4.3 Release . The Executive shall be entitled to no compensation or other benefits under this Article 4 unless the Executive enters into a release in form satisfactory to the Executive and the Employer acknowledging the Employer’s and the Executive’s remaining obligations and discharging both parties, as well as the Employer’s officers, directors, and employees for their actions for or on behalf of the Employer, from any other claims or obligations arising out of the Executive’s employment by the Employer, including the circumstances of the Executive’s employment termination. The non-compete and other covenants contained in Article 7 of this Agreement are not contingent on the Executive entering into a release under this section 4.3 and shall be effective regardless of whether the Executive enters into the release.

A RTICLE 5

C HANGE IN C ONTROL

5.1 Change in Control Benefits . If a Change in Control occurs during the term of this Agreement, the Employer shall make or cause to be made a lump-sum payment to the Executive in an amount in cash equal to two and one half times the highest annual compensation as reported on the Executive’s Form W-2 over the three-year period immediately preceding the year in which the Change in Control occurs.
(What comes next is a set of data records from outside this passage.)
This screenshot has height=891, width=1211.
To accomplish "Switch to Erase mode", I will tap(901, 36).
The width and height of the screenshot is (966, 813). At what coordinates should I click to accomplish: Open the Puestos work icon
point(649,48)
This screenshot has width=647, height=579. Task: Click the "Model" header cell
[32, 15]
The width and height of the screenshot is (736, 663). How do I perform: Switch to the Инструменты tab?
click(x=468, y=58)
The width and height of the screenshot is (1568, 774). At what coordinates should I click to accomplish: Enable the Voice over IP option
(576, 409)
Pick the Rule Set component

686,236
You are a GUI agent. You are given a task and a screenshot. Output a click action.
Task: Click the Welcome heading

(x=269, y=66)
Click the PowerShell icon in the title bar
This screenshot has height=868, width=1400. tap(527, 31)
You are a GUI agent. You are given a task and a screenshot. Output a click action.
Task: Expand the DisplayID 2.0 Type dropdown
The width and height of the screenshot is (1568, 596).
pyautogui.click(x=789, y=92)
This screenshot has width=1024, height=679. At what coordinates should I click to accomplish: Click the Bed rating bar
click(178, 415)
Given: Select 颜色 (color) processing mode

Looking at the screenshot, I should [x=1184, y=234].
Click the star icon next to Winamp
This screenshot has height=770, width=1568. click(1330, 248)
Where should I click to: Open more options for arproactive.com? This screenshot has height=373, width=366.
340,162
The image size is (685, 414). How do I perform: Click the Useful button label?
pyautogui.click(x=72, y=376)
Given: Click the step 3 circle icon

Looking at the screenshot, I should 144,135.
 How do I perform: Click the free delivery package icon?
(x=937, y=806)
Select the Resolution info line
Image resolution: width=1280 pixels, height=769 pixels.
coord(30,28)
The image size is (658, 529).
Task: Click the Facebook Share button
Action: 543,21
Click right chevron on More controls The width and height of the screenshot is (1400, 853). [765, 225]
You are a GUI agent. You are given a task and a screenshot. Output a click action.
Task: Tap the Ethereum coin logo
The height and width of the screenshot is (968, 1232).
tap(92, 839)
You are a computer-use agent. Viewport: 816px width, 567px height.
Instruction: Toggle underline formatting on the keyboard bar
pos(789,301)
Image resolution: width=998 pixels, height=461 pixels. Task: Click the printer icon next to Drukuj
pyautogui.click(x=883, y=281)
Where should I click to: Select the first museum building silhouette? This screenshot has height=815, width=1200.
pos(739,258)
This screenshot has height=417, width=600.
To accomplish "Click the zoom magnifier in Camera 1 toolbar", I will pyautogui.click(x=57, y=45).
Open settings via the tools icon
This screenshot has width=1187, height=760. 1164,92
The amount payable to the Executive hereunder shall not be reduced to account for the time value of money or discounted to present value. The payment required under this section 5.1 is payable on the date the Change in Control occurs. If the Executive receives payment under this section 5.1 the Executive shall not be entitled to any additional severance benefits under section 4.1 of this Agreement after employment termination. The Executive shall be entitled to benefits under this section 5.1 on no more than one occasion during the term of this Agreement.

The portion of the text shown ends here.